His eyes narrow. “Who?”
I swallow and reach for my glass. “What do you mean?”
“Who did you make this for?”
“Josie,” I offer slowly. I think for a second. “Josie’s mom.”
He relaxes into his chair and grabs his bowl, poking around at the rice. “Thank you,” he mutters again, barely looking at me.
“It’s no problem.” I keep watching him, at the way his jaw works when he takes a bite. “It’s the least I can do.”
I had offered to pay him rent on my fifth night here. Beckett had given me a look so affronted I didn’t bother bringing it up again.
We eat in silence and I let myself wonder if this is what he does every night after a long day in the fields. Sunsets on the back porch in his socks. His flannel sleeves rolled up and a beer at his elbow. I have the sudden, confusing urge to smooth his hair back from his forehead. Get up from this chair and go to his, slide onto his lap and tuck my head under his chin.
That was the problem, I think, in that little room in Maine. It was way too easy to imagine being with Beck. To want for more.
I clear my throat and decide to tackle the reason for this little meal. “I don’t know for sure how long I plan to stay.”
He looks up at me, eyebrows raised. “Okay.”
“Probably a couple of weeks, I think.” That should be enough time for me to get my head on straight. If it’s not—well. I’ll cross that bridge when I get to it.
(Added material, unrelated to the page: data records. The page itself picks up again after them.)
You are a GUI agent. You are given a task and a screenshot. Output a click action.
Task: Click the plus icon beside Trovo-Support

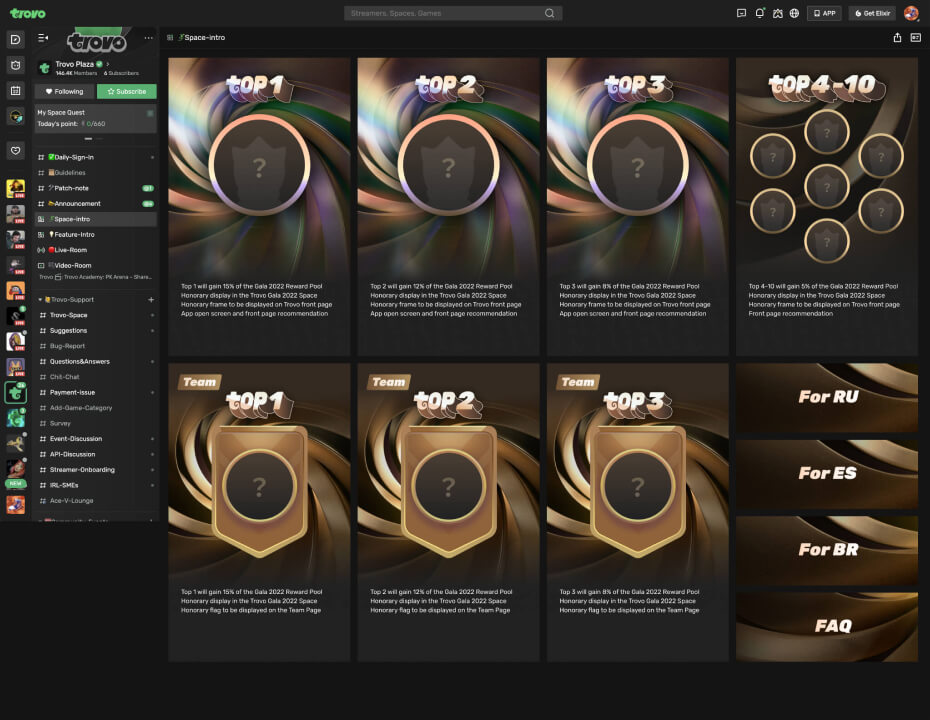point(151,300)
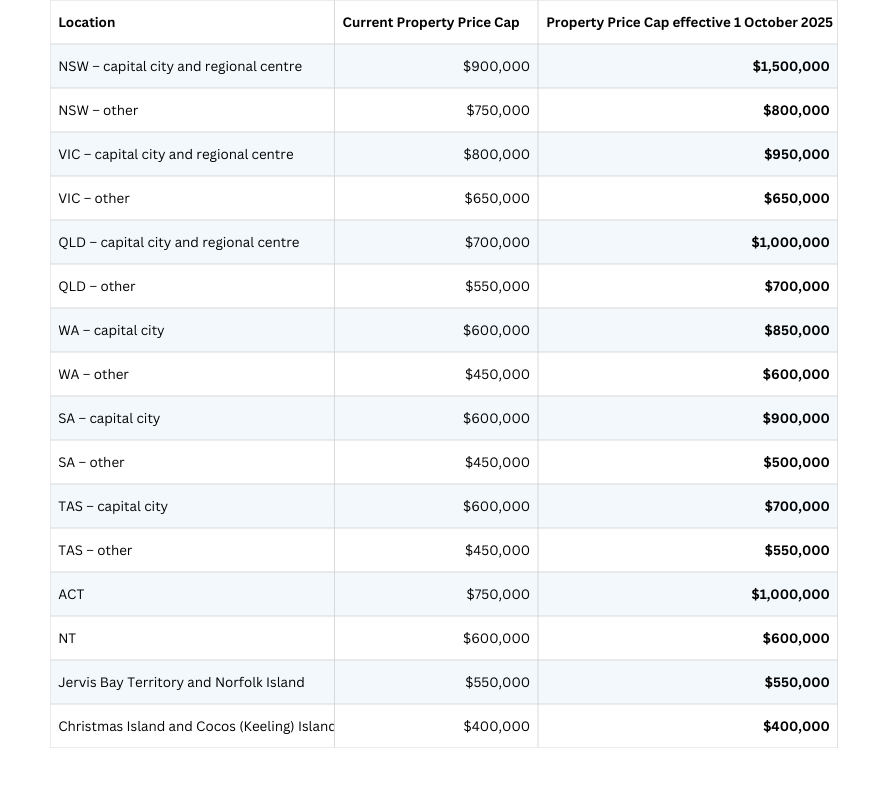Viewport: 884px width, 790px height.
Task: Select the $900,000 current cap for NSW
Action: click(x=496, y=66)
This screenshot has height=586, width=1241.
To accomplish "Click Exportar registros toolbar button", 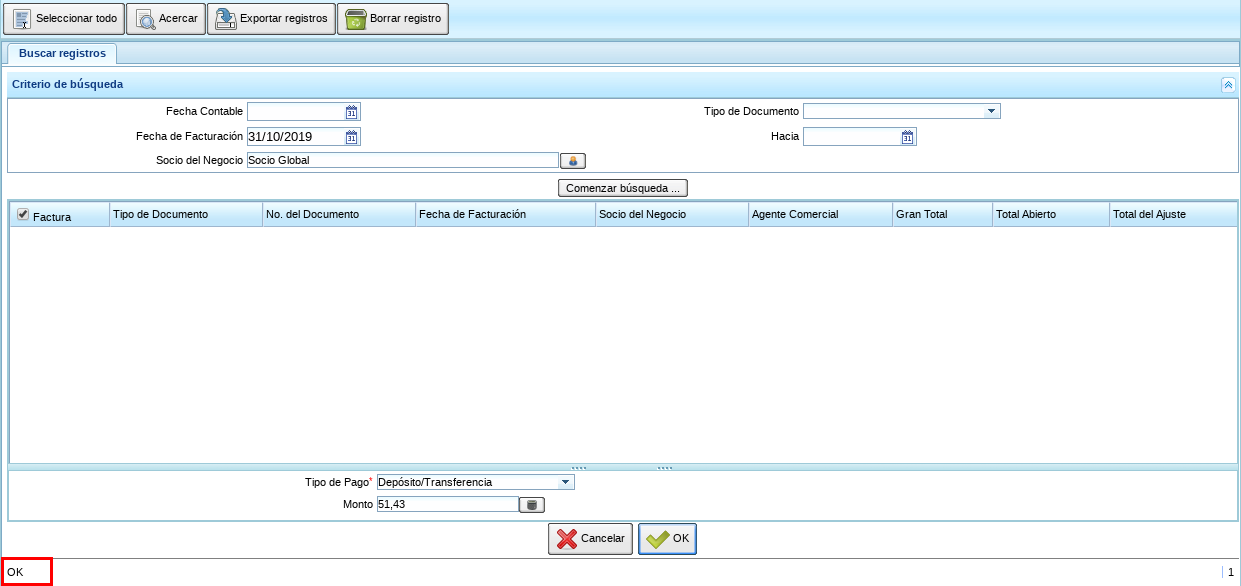I will 271,19.
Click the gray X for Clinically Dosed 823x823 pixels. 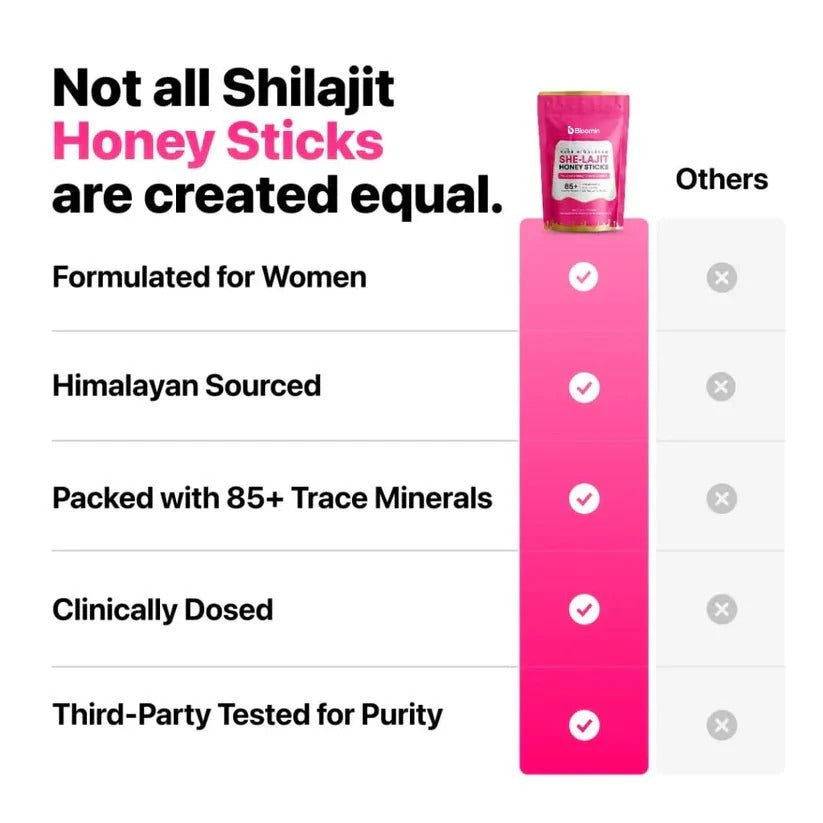[x=721, y=608]
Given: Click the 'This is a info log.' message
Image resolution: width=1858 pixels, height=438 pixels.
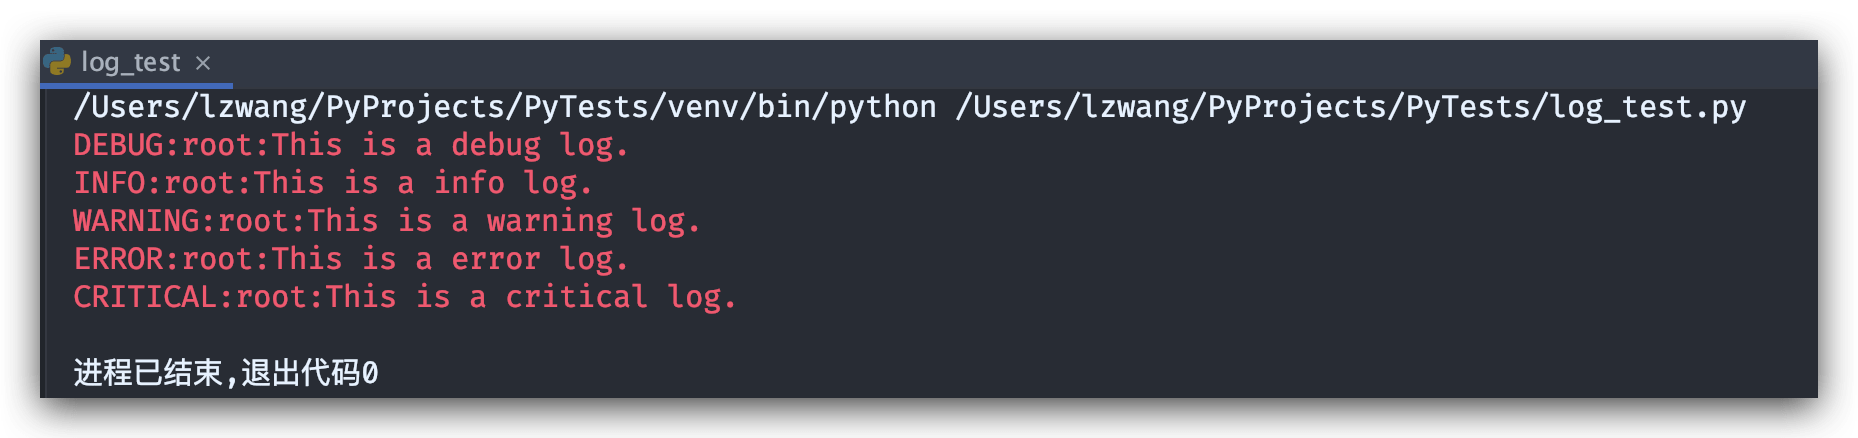Looking at the screenshot, I should (423, 183).
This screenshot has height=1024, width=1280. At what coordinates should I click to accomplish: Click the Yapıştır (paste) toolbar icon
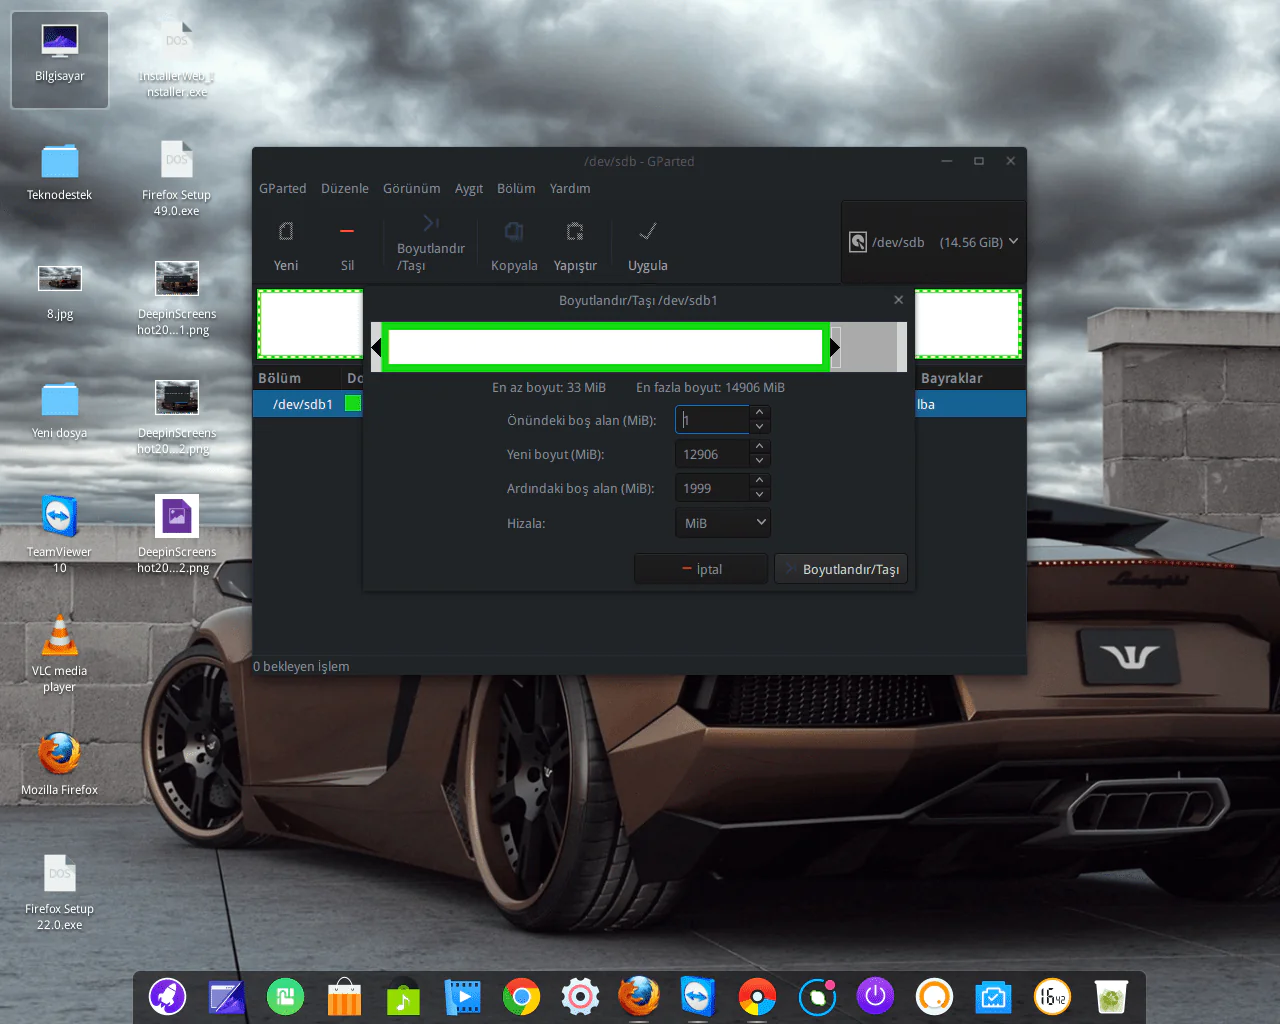click(x=575, y=232)
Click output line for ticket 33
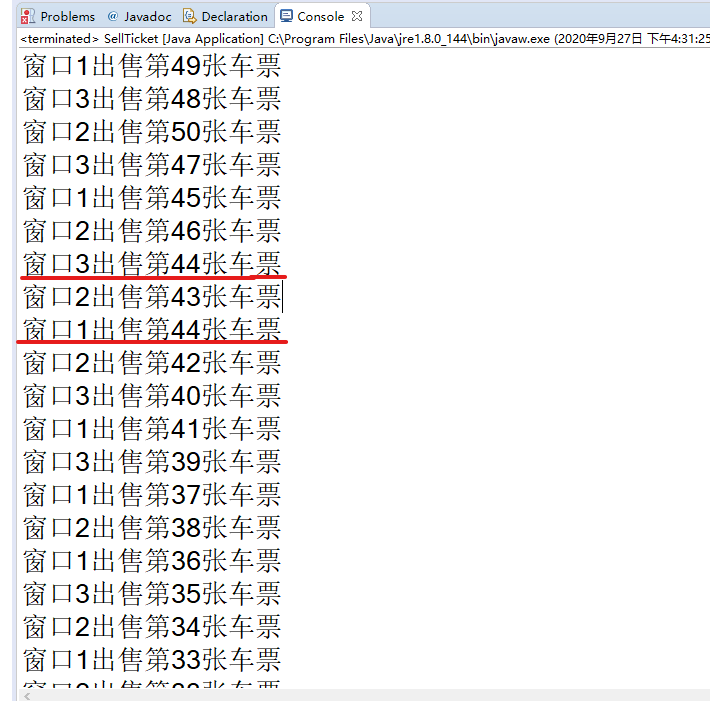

He rolls his head back to look out over the trees. “That’s fine.”
“You sure you don’t mind?”
He shakes his head, fingers flexing on his fork. “Not if you keep making chicken like this.”
I hesitate before my next question. I feel like an idiot for asking, but I don’t want any surprises. It’s something I should have asked sooner, honestly. “There isn’t anyone that would be upset about me staying here?”
He turns to look at me again. “Who would be upset about it? Stella and Layla obviously know you’re here.” He spears another piece of chicken. “Didn’t tell them why though.”
That’s good, because I don’t even know the answer to that. I only know that it feels good to sit on this comfy chair on his back porch with my knees tucked to my chest. “I’m asking if you’re seeing anyone, Beckett. And if this will complicate things for you.”
“Oh.” A brush of color dances over his cheeks, the same exact shade as the sun melting into the horizon. “No.”
No. That’s it. That’s all he says. He tips his beer to his mouth and swallows heavily. One, two, three gulps in a row.
“What’s your plan for tomorrow?”
Alright, then.
“I don’t have one,” I answer honestly. I stretch out my legs and flex my feet back and forth. Back and forth. I squint my eye and touch my toe to the very top of the greenhouse. “I thought it was pretty apparent I don’t have any sort of plan.”